Environment-Enhancing Energy (E2-Energy) technology is to produce hydrocarbon fuels and chemicals from biowaste (including those from animal, human and bioprocessing) and algae, and at the same time capture carbon, reuse nutrients and clean wastewater. Petroleum was formed from biomass buried underneath the ground and subjected to thermochemical conversion processes over geological time. Mimicking this natural process, we are focusing on technologies of hydrothermal liquefaction of biomass into crude oil and algal production using recycled nutrients in wastewater. A road map of the E2-Energy is shown in the following figure: First, volatile organic solids in biowaste is separated and converted into biocrude oil via hydrothermal liquefaction (HTL); Second, algae is grown in the resulting wastewaters to remove excess nutrients and capture carbon dioxide; Finally, the algae is fed back to the HTL reactor, as a sole feedstock or as an additive, to be converted into additional biocrude oil. This synergistic process is extremely advantageous because it brings two rivals - "Energy Production" and "Environment Protection" - together to complement rather than compete. It simultaneously improves water quality, captures carbon dioxide and increases biofuel yield.

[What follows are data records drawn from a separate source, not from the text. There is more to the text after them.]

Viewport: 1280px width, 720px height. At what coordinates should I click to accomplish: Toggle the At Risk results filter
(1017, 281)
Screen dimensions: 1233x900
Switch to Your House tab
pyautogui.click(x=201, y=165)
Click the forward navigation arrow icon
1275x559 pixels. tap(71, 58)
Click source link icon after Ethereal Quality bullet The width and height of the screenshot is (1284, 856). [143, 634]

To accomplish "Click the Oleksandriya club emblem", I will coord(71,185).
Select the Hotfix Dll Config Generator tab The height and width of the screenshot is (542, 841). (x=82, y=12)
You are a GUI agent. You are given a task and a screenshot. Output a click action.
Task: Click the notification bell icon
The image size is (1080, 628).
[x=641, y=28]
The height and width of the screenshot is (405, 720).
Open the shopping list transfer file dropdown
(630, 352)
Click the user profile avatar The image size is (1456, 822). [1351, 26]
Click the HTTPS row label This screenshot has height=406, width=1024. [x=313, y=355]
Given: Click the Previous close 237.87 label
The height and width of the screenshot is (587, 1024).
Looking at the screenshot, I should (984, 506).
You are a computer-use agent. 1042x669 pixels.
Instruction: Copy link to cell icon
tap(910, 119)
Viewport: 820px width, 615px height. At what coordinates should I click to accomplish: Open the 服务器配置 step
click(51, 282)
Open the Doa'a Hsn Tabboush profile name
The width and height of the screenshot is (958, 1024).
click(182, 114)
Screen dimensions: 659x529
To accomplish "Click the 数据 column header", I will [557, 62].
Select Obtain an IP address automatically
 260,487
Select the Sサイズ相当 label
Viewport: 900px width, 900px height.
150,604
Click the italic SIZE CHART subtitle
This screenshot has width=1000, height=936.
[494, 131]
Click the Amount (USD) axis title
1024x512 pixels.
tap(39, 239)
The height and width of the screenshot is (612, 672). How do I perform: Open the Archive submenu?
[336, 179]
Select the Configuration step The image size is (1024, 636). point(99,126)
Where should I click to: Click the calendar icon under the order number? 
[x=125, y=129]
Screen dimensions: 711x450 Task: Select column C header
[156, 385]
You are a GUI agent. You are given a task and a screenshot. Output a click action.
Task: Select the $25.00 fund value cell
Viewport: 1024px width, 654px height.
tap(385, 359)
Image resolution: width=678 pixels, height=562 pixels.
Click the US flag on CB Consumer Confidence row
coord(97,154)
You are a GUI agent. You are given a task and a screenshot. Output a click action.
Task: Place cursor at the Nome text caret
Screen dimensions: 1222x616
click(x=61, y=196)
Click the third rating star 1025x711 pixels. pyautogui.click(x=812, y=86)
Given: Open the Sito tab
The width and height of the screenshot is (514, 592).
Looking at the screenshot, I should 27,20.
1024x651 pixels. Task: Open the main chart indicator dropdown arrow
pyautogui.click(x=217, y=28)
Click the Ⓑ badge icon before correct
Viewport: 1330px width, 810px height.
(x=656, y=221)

This team has successfully developed a HTL technology that converts 70% of volatile solids in swine manure (dry mass basis) into biocrude oil with heating values between 32-38 MJ/kg, which is 75-90% of petroleum crude heating value. The energy recovery ratio - defined as the energy output of the HTL biocrude compared to the process energy input (Eout:Ein) - is 3:1 at laboratory scale, and 11:1 when heat exchangers are included in a pilot-scale HTL reactor. We have also performed HTL conversion of algae and cyanobacteria to biocrude oil without any catalysts. Our experiments have shown that both high-lipid algae (genera Chlamydomonas), and lower-lipid algae (genera Chlorella, Spirulina) can be converted efficiently (>40% of dry mass) into biocrude oil. This approach, converting low-lipid content algae into biocrude, can effectively break thorough the three bottle necks in the existing extracting-bio-oil-from-algal paradigm: high-lipid but slow growing, low resistance to contamination, and usually requiring drying.